Is it necessary for a distance measure used in clustering to correspond to some valid vector space? I have defined an distance measure based on some properties of points. But I'm not even sure that it corresponds to a valid distance in some vector space. Is this a necessary condition for clustering ? If yes, how do I check that it's a valid distance in some vector space. Just like Mercer's theorem can verify that the kernel is an valid cross product in some valid vector space, are there any such tests for distance ? 
 A: Look closely at the actual algorithms. There is no general rule.
Some will require metric properties, other just assume you have some dissimilarity, and can trivially be rewritten to use similarity measures instead.
For example DBSCAN (see "Generalized DBSCAN") doesn't actually use the distances, but is only interested in a binary threshold decision to discern "near" and "far" objects. Metric properties allow the algorithm to run faster, by performing this selection efficiently.
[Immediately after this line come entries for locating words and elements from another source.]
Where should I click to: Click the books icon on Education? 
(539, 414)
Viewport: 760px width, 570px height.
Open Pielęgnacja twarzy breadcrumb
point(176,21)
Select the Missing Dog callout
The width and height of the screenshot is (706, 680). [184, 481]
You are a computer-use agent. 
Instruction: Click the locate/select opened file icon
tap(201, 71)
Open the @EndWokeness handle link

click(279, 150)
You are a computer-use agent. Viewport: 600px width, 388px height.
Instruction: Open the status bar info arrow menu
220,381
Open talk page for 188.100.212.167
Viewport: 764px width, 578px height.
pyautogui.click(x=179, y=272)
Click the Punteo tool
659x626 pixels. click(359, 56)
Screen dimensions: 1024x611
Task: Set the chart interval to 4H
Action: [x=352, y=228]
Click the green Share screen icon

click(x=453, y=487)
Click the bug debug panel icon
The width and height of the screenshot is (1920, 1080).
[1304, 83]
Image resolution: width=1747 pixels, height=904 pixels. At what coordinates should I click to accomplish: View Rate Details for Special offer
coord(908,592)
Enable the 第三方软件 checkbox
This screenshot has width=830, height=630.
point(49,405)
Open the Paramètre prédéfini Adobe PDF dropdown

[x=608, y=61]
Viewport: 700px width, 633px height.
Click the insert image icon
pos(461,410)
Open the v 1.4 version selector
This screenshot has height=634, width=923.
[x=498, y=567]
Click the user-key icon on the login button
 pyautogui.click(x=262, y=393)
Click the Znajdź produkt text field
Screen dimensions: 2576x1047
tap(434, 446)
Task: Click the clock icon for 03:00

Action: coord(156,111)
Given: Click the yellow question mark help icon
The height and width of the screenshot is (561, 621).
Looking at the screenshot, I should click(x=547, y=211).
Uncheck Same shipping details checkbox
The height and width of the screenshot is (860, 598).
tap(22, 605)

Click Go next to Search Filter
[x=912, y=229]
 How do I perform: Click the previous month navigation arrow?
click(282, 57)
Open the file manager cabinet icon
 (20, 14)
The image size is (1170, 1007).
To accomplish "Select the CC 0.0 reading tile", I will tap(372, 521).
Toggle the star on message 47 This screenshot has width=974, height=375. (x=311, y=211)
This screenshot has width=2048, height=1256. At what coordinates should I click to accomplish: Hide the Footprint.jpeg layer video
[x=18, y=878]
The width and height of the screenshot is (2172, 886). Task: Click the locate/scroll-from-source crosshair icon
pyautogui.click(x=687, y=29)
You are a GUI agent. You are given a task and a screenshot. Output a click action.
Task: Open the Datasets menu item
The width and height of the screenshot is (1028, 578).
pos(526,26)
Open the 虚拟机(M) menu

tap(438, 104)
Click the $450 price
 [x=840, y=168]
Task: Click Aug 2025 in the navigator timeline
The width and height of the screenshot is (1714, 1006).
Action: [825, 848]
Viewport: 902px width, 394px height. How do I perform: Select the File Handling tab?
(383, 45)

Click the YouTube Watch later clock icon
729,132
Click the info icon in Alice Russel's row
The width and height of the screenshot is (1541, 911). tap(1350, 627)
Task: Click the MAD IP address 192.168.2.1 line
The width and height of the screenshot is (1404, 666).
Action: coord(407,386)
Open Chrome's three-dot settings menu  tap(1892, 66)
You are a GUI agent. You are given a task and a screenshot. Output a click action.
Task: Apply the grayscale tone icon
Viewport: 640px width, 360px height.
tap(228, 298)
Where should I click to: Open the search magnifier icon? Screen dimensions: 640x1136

k-means on the other hand is actually not even using distance, but as it tries to minimize variance, it assigns each objec to the mean with the smalles "sum of squared deviation". And the sum of squared deviations is the squared Euclidean distances. As taking the root of this value, this means each object is assigned to the closest mean by Euclidean distance. It is not mathematically correct to use other distances with k-means (although it may work, at least if the mean function minimizes the distances; otherwise k-means may no longer converge!) - the reason why in k-means we assign points to the nearest mean is not to minimize distances, it is to minimize the total sum of variances. This ensures convergence: reassignment reduces variances, and recomputing the means also reduces variances. As there are only a finite number of assignments, we must at some point stop.
On a side note, try to approach clustering from the "knowledge discovery" point of view, not from "learning". You want to discover something new with clustering, not reproduce something you already know; so it is pretty much the exact opposite of learning labels.